= Estratto selezionato =
━━━━━━━━

GIOVANNI da Prato

Dizionario Biografico degli Italiani - Volume 56 (2001)

GIOVANNI da Prato

Franco Bacchelli

Nacque a Prato da Pietro dei Milanesi, in una famiglia di commercianti e negozianti, nei primi anni del XV secolo. Recatosi a studiare diritto a Bologna, tra il 1420 e il 1421 fu "rector citramontanorum scholarium Studii Bononiae" e scelto per la lectura Codicis, solitamente assegnata agli scolari più bravi (Dallari). Addottoratosi il 20 dic. 1421 in diritto canonico, entrò, in un periodo non noto, tra i francescani conventuali. Successivamente passò all'Osservanza, partecipando al movimento di entusiasmo per il ritorno alla primitiva disciplina che attraversava allora l'Ordine.

━━━━━━━━

= Dati forniti =

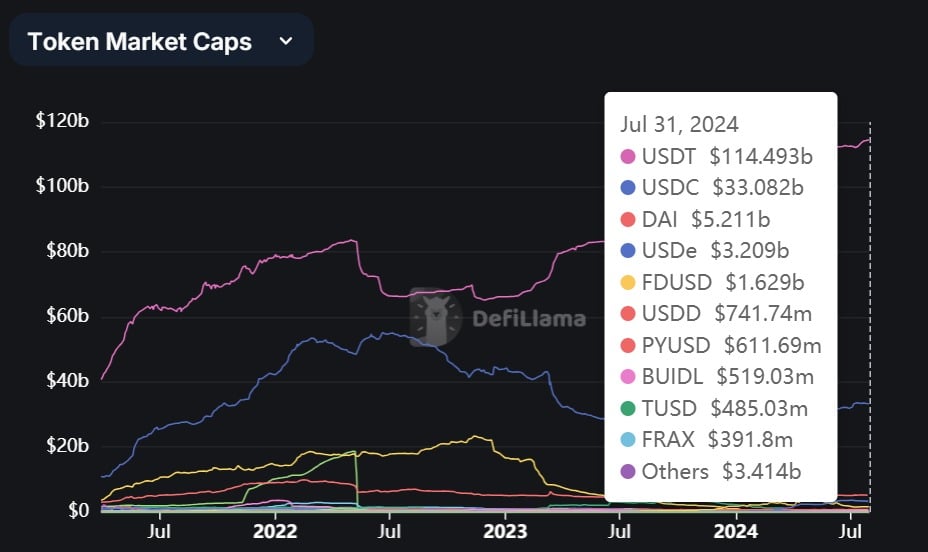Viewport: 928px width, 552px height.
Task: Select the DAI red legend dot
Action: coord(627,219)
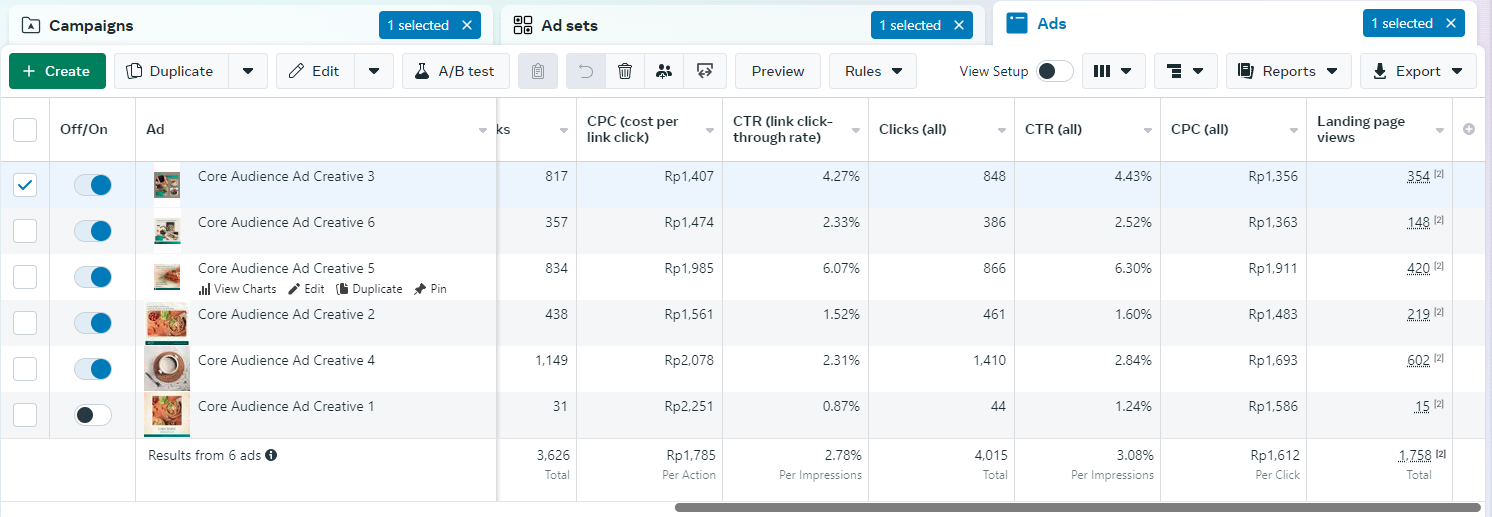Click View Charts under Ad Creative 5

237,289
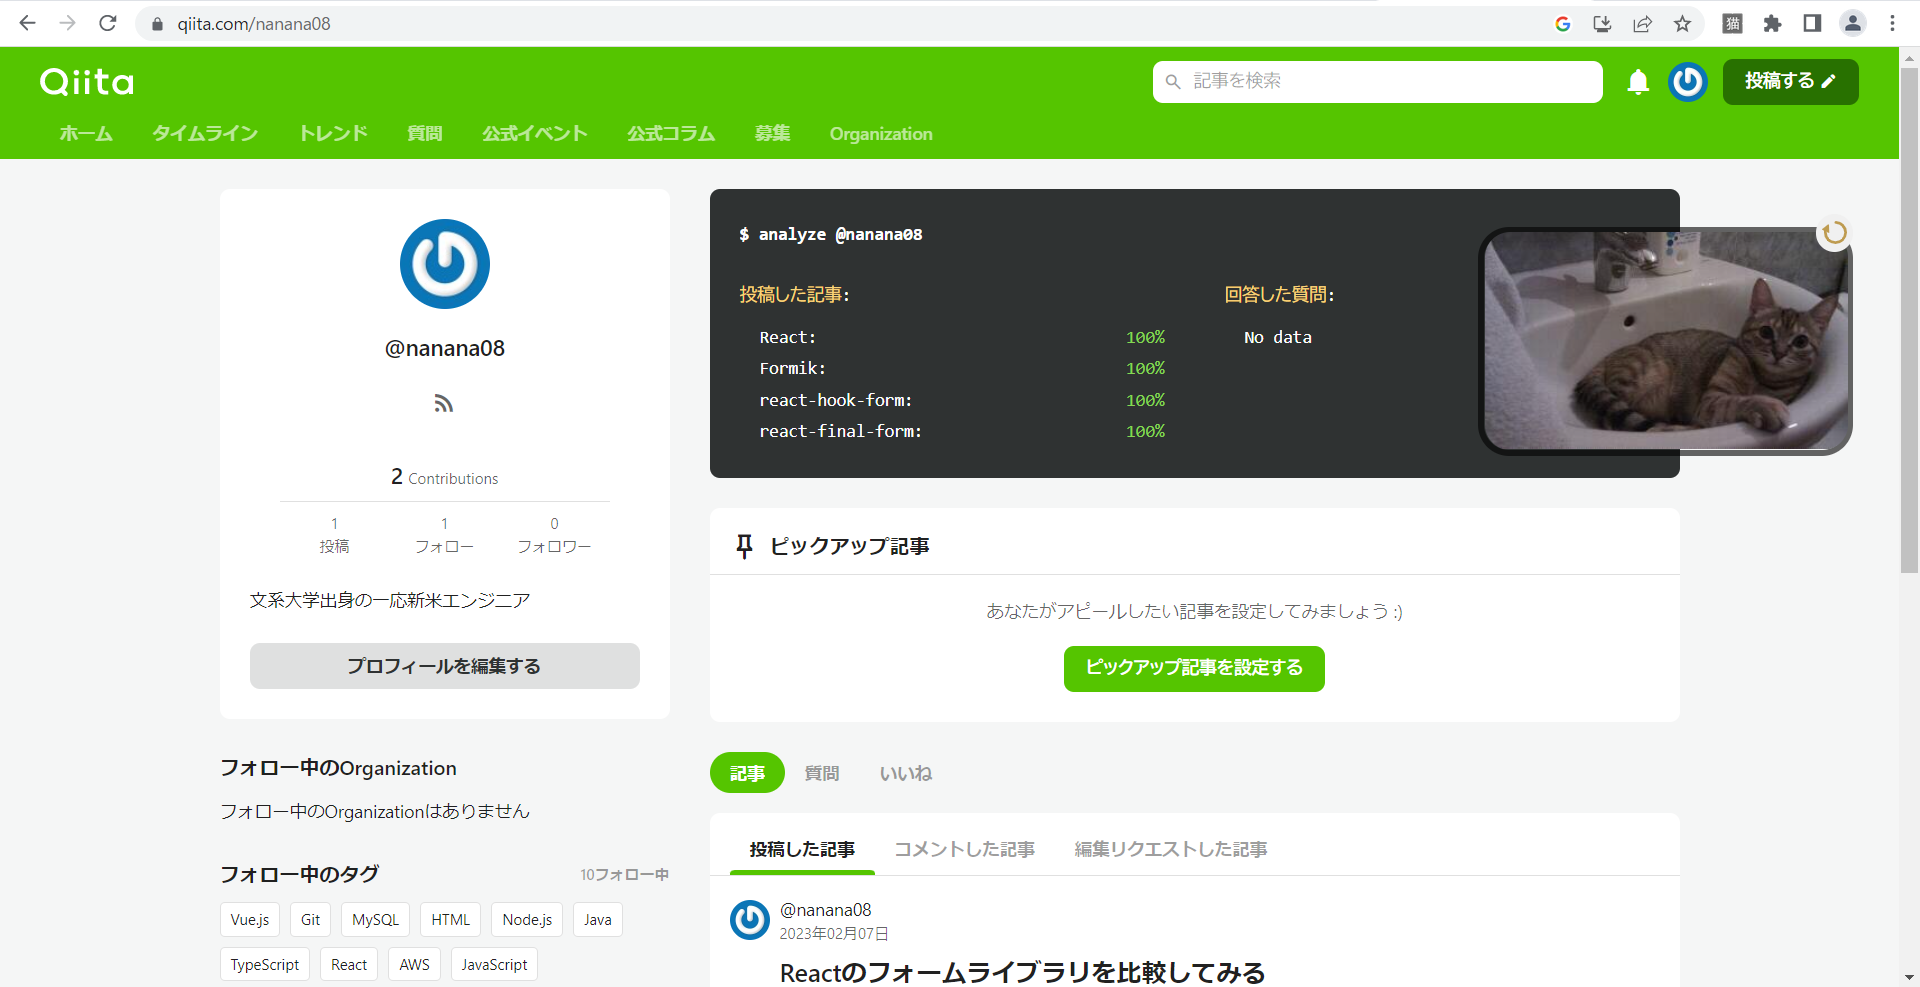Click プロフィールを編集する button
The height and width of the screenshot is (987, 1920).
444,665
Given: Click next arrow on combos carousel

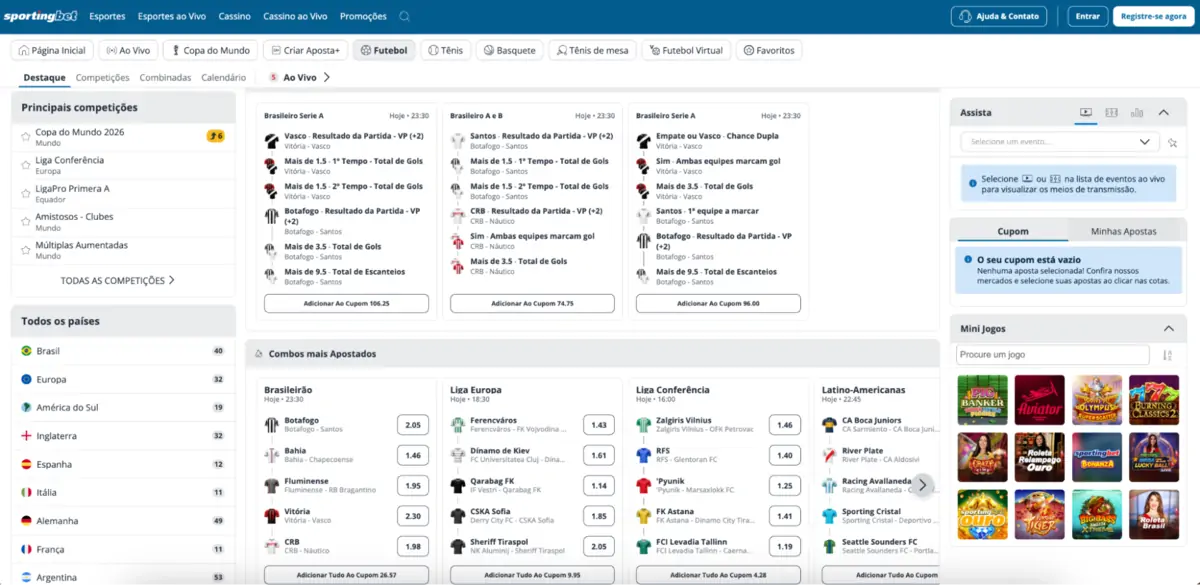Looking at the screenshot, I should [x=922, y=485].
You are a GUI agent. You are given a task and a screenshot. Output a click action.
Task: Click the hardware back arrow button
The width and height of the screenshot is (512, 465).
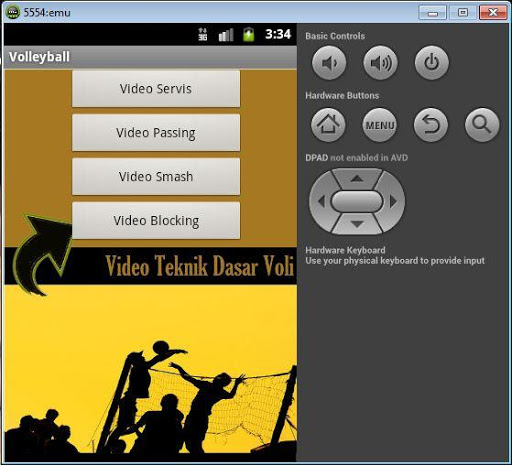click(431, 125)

━━━━━━━━

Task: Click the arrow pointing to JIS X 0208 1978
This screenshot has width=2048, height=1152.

━━━━━━━━

= Compiti da svolgere =
(1) Raccogli tutte le righe dei record che contengono la stringa "arrow", rispettando maiuscole e minuscole.
(2) Prosegui la voce biografica su Giovanni da Prato a partire dall'ultima frase riportata.
Il testo e i record non hanno alcun legame tra loro.

= Soluzioni dell'esercizio =
(1)
Given: Click next arrow on combos carousel
Task: Click the hardware back arrow button
Task: Click the arrow pointing to JIS X 0208 1978

(2)
Nei primi anni la sua formazione spirituale fu seguita, probabilmente, come pare rilevarsi da un cenno di Guarino Guarini Veronese, da Alberto Berdini da Sarteano. Nel 1449 partecipò al capitolo dell'Osservanza di Bosco del Mugello, nel quale Giovanni da Capestrano fu eletto vicario generale. Nel 1450 predicò nel corso della quaresima a Ferrara e dal pulpito rinnovò la vecchia polemica antiumanistica contro la lettura dei libri pagani, sostenuta già da Giovanni Banchini e, proprio pochi anni prima, dal francescano Agostino da Ferrara. Ma se questi avevano condannato tutti i classici, G. inveì solo contro i libri licenziosi, ma a tal punto, come si ricava dalla lettera di Guarino che ci informa di questa predicazione, da ritenere "execrandos […] illorum librarios, lectores, possessores, venditores, emptores" (Sabbadini, p. 524). Soprattutto G. condannò come immorale la lettura di Terenzio, sul quale stava tenendo allora alcune lezioni il Veronese, la cui scuola era, in realtà, il principale obiettivo polemico delle parole del frate. Finita la quaresima, G. scrisse una lettera (non conservata) a Guarino per spiegare meglio, probabilmente, le ragioni delle sue parole. A questa missiva l'umanista, non nuovo a queste polemiche, rispose con una del 7 apr. 1450, in cui consigliava a G. maggior moderazione e lo pregava di chiedere consiglio ad Alberto Berdini, già suo discepolo, e a fra Antonio da Bitonto (uno degli avversari di Lorenzo Valla). La lettera di Guarino, che è una appassionata difesa del valore formativo dei classici e della loro funzione propedeutica agli studi sacri, contiene, poi, rilievi molto fini proprio sulla particolare moralità di Terenzio. A questo scritto G. rispose subito con una Defensio fr. Iohannis Pratensis contra Guarinum atque impudicos auctores.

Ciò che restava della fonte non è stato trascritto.